1. It's okay to check your partner's phone; why treat it as a bad thing? Many relationships could be saved if partners were to embrace this.
No, it isn't. It's being treated as a bad thing because it is.
To preface, I've been in my current relationship for 20 years with my now wife. My wife and I have unfettered access to one another's. I know the pass code to hers, and she knows mine. We regularly use each other's phone to look up something, watch a video, queue up a podcast, and so on.
Before my wife, I have been hurt and betrayed a time or two. I have never demanded access to my wife's phone, laptop, or anything.
Never have either of us done an investigation of the other's phone. And neither of us have required access as a foundation of trust because that's not how trust works.
You are confusing required access with access freely given. Required access is oppressive, fascist, and explicitly states you distrust the partner in the relationship. If there's distrust in the partner, then there's no point in being in a relationship with that person.
There are no high-minded, intellectual counterarguments. Only devolved cavemen would demand to go through everything on the phone to force a relationship to work.
3. Doing that to a kid — the writer is trying very hard to portray this guy as a villain.
I assure you, as a parent, people like this exist. The writer doesn't have to try.
Although, the actual physical harm is usually due to being on illegal drugs. So, yeah, that's a stretch.
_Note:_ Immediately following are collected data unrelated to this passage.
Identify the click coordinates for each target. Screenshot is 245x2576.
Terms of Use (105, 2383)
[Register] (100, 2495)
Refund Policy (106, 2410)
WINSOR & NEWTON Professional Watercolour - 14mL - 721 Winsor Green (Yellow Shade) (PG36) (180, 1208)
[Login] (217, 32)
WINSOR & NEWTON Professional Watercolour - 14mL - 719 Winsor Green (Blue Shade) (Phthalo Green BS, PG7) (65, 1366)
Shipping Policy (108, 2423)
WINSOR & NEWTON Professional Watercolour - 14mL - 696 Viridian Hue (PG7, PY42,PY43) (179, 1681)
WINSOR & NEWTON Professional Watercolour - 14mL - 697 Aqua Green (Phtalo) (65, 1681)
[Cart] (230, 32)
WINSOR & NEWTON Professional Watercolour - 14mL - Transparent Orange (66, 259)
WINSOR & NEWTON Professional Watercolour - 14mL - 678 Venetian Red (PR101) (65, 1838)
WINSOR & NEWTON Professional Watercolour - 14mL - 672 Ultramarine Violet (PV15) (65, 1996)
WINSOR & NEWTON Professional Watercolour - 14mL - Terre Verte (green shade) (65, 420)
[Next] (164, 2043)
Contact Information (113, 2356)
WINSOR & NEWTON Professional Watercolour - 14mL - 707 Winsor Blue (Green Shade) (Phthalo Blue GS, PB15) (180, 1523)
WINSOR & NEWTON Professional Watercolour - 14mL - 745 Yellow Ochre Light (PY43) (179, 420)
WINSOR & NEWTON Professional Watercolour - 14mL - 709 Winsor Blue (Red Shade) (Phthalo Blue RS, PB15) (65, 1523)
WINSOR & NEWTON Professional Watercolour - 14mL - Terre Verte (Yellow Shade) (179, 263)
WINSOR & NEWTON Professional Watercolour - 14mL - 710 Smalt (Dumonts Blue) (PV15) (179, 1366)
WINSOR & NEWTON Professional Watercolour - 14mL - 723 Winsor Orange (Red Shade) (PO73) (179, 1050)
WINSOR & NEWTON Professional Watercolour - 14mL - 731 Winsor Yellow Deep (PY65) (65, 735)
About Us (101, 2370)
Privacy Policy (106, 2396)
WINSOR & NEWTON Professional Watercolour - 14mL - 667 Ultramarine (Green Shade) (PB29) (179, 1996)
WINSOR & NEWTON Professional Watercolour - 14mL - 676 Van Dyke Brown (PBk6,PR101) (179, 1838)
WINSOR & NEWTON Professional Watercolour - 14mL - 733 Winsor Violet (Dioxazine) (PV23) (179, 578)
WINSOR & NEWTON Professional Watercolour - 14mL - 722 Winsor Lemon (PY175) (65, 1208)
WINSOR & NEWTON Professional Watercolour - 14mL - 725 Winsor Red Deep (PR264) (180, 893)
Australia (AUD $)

Only explanation that works. Maybe the guy family is more powerful, or maybe he knows she is into Arata, but on that case, he would be less worried about her "cheating" with random guys and would worry about Arata himself.
In any case, even for the older sister wanting to avoid trouble for her family, I would be mad at Banri for possibly let things get so badly when she could have just get some help.
She even let her sisters talk about the guy as if he were a saint. Would she even let that monster meet her sisters?
Most abusive relationships start off as picture perfect. Then, after the honeymoon phase is over, the abuse begins in small, tiny ways as the abuser starts pushing that boundary until it becomes overwhelming like we see here. Once the victim finds themselves there, they find it hard to leave and will even justify the abuse because they're ashamed they became a victim. They'll even make the abuser sound like a good person.
There are a bunch of reasons victims stay, and most have nothing to do with blackmail or family status.